Axis tables are a popular topic in the Graphically Speaking blog, because you can do so many cool things with them. Today, I want to take a step back from cool applications and review some fundamental principles of creating graphs that have axis tables. You will learn the difference between creating axis tables together with graphs that have a TYPE=LINEAR or TYPE=DISCRETE axis. You will see that the options we use to create beautiful axis tables sometimes make it hard to see some of the underlying properties of the axes, and you will see how to temporarily avoid that.
The examples use an artificial data set. The numeric variable X ranges from 0 to 47. The numeric variable Y is identical to X. The numeric variable RowID ranges from 0 to 100 by 100 / 47. RowLab is a character variable that contains the values of Y formatted into words. Roman is a character variable that contains the values of Y formatted into Roman numerals. Tens and Group are character variables that contain the values of a function of Y formatted into Roman numerals. Group is set to blank for all values of Y except 0, 10, 20, 30, and 40. Both Tens and Group have duplicate values.

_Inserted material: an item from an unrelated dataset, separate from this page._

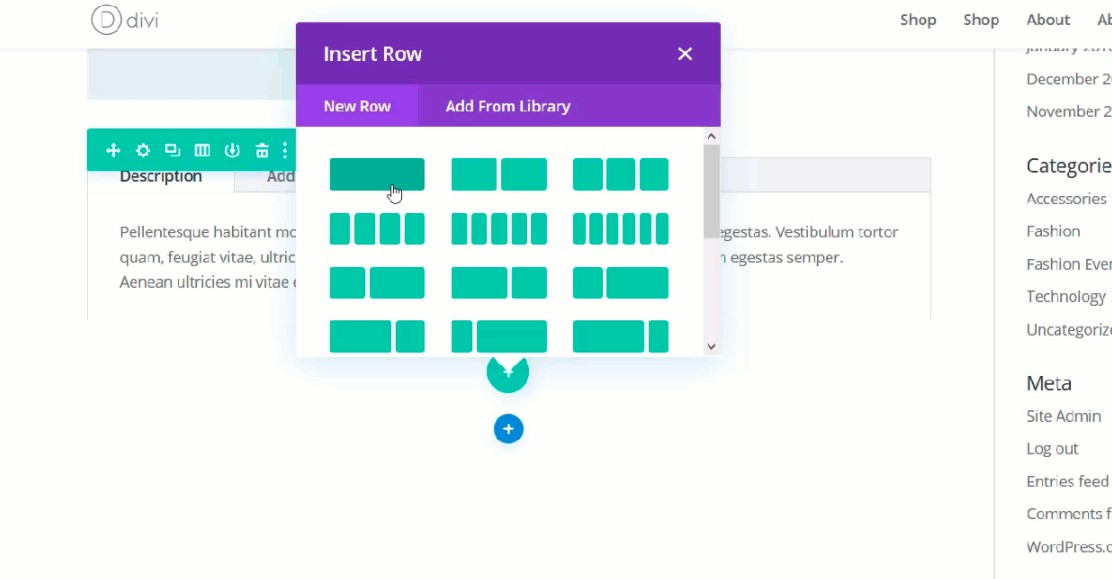
Task: Click the Log out link
Action: tap(1052, 449)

data x; do x = 0 to 47; y = x; RowID = 100 * y / 47; RowLab = put(y, words24.); Roman = put(y, roman12.); Tens = put(10 * floor(y / 10), roman12.); Group = ifc(mod(y, 10) eq 0, Roman, ' '); output; end; run; |
Click on graphs to enlarge.
In the first graph, the scatter statement Y axis variable is the numeric variable Y, so by default, the Y axis is linear. Values of the Y variable map to values along the Y axis in a linear fashion---the distance between 10 and 20 matches the distance between 30 and 40. Since the axis shows a continuous mapping between data values and the axis, only a few values are displayed as ticks (0, 10, ..., 50). All 47 values in RowLab and Y appear in the axis table and graph. Notice that the largest tick, 50, is beyond the largest Y value, so there is a gap at the bottom of the graph. Later examples show how to remove that gap.

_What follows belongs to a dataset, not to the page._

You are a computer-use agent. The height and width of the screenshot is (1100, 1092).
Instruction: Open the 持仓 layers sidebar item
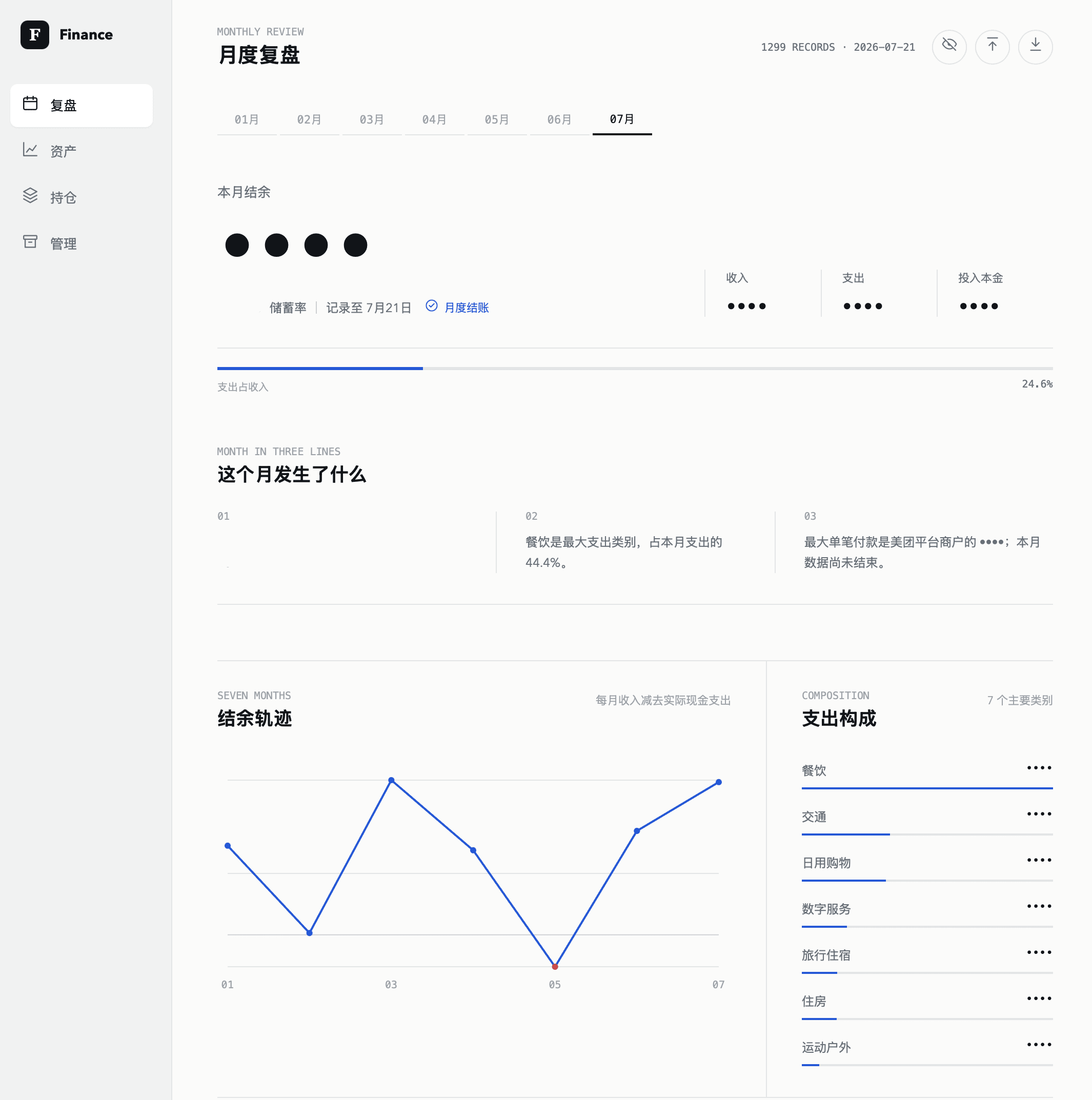(82, 197)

proc sgplot data=x tmplout='t1'; title '1 - TYPE=LINEAR'; footnote j=l 'Note: Gap at bottom.'; yaxistable rowlab / position=left; scatter y=y x=x; yaxis reverse; run; |
In the second graph, the scatter statement Y axis variable is the character variable Roman, and by default, the Y axis is discrete. Values of the Roman variable map to values along the Y axis in a discrete fashion---each unique value in Roman occupies the next spot on the Y axis. Some values are thinned and do not appear as ticks, but every unique nonblank value has a place on the Y axis, and all 47 values in RowLab and Y appear in the graph. Notice that unlike the first graph (which is TYPE=LINEAR), there is no gap at the bottom of this TYPE=DISCRETE Y axis. Tick values and axis table values are evenly spaced to fill all available space.
proc sgplot data=x tmplout='t2'; title '2 - TYPE=DISCRETE'; footnote j=l 'Note: Ticks thinned.'; yaxistable rowlab / position=left; scatter y=Roman x=x; yaxis reverse; run; |
In the third graph, the scatter statement Y axis variable is a character variable, and by default, the Y axis is discrete. Values of the Tens variable map to values along the Y axis in a discrete fashion---each unique and nonblank value in Tens occupies the next spot on the Y axis. However, in this graph, there are multiple X values displayed for each Y value. All 47 points appear in the scatter plot. This graph shows the connection between the Y=Tens option in the SCATTER statement and the implicit Y=Tens option in the YAXISTABLE statement. The axis table only shows the first value of Tens that corresponds to the discrete values that appear on the Y axis.
proc sgplot data=x tmplout='t3'; title '3 - TYPE=DISCRETE'; footnote j=l 'Note: Axis table values correspond to ticks.'; yaxistable rowlab / position=left; scatter y=Tens x=x; yaxis reverse; run; |
In the fourth graph, the Y=Y variable is numeric and the Y axis is linear. In this example, both RowLab and Tens are specified as axis table variables. Because the axis is numeric and all of those numeric values are unique, all values of the axis table values appear, including the duplicates in the Tens variable. Compare this with the third graph, in which duplicate values of the Tens variable are not displayed. Because of the numeric Y variable, which has values from 0 to 47, there is a gap at the bottom of the Y axis.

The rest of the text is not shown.